Par contraste, le parti pris coloré (et là aussi abondamment perlé) de Jeffrey Gibson pour le pavillon des États-Unis paraît sans doute un peu optimiste quant à l’avenir, mais du moins a-t-il ce mérite de témoigner d’une conscience du présent qui ne serait pas intégralement grevée par son passé. On y danse aussi, sans enthousiasme démesuré mais jamais seul, pour paraphraser le titre de la performance filmée qui y est diffusée dans la dernière salle, exécutée par la danseuse native-américaine Sarah Ortegon HighWalking (She Never Dances Alone, 2020), qui se transforme en kaléidoscope disco au rythme de la musique électronique du groupe canadien A Tribe Called Red.

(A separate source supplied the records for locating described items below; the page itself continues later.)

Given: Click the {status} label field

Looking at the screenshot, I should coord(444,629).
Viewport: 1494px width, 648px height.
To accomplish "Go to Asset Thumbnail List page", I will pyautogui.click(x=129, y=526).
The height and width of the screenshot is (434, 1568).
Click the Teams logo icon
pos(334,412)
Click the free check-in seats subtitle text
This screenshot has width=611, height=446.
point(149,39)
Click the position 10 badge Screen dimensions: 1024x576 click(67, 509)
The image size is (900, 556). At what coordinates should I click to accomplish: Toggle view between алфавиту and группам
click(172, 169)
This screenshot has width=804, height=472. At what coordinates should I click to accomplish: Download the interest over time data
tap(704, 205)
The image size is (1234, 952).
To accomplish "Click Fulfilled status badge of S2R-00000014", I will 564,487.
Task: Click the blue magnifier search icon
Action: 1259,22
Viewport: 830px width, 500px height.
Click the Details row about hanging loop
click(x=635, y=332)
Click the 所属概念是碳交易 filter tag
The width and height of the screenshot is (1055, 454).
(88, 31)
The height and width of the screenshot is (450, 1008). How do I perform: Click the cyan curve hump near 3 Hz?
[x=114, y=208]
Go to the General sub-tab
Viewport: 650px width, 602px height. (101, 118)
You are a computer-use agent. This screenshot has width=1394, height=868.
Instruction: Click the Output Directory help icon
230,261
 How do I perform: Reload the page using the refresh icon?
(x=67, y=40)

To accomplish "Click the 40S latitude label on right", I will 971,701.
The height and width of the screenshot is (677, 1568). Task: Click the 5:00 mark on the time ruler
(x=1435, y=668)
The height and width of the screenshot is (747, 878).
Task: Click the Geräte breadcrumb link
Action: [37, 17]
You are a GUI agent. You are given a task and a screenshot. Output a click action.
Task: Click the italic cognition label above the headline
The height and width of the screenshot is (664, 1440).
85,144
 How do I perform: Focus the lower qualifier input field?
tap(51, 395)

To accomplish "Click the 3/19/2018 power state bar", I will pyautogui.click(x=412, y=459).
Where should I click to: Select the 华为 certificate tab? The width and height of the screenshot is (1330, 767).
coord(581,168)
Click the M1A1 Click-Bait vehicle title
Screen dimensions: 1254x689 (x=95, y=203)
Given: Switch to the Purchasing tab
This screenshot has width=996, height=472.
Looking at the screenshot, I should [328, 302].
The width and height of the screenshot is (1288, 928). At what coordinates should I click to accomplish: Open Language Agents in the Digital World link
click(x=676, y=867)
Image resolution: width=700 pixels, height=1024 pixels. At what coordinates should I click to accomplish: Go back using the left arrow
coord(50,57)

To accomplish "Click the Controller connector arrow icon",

Les autres vidéos de performances sélectionnées à la biennale ne sont peut-être pas aussi entêtantes, à l’exception notable de celle d’Ahmed Umar visible dans la sélection internationale de l’Arsenal. Dans Le Troisième ou Le Tiers (2023-2024), l’artiste soudanais réfugié en Norvège interprète en effet une de ces danses traditionnelles de mariage auxquelles il put assister enfant jusqu’à ce qu’il atteigne l’âge de la puberté. Fardé et vêtu de bijoux soudanais ou chinés ailleurs, Umar compose et recompose, près d’une demi-heure durant, ces souvenirs qu’il semble avoir conservés intacts, au geste près, et qu’il restitue à travers son corps, le corps d’un autre – d’un « tiers », ainsi qu’on désignait, dans son pays d’origine, pour les stigmatiser, les garçons faisant montre d’un intérêt trop marqué pour les domaines réservés des filles. Umar danse seul, quant à lui, et certainement il se trouvera des filles pour lui reprocher ses emprunts, des garçons pour se moquer de ses souvenirs et de sa solitude, mais il s’en trouvera d’autres, aussi, pour les partager avec lui, parce qu’il n’est en définitive aucun mouvement plus irrépressible que celui qui pousse un homme à danser pour se souvenir.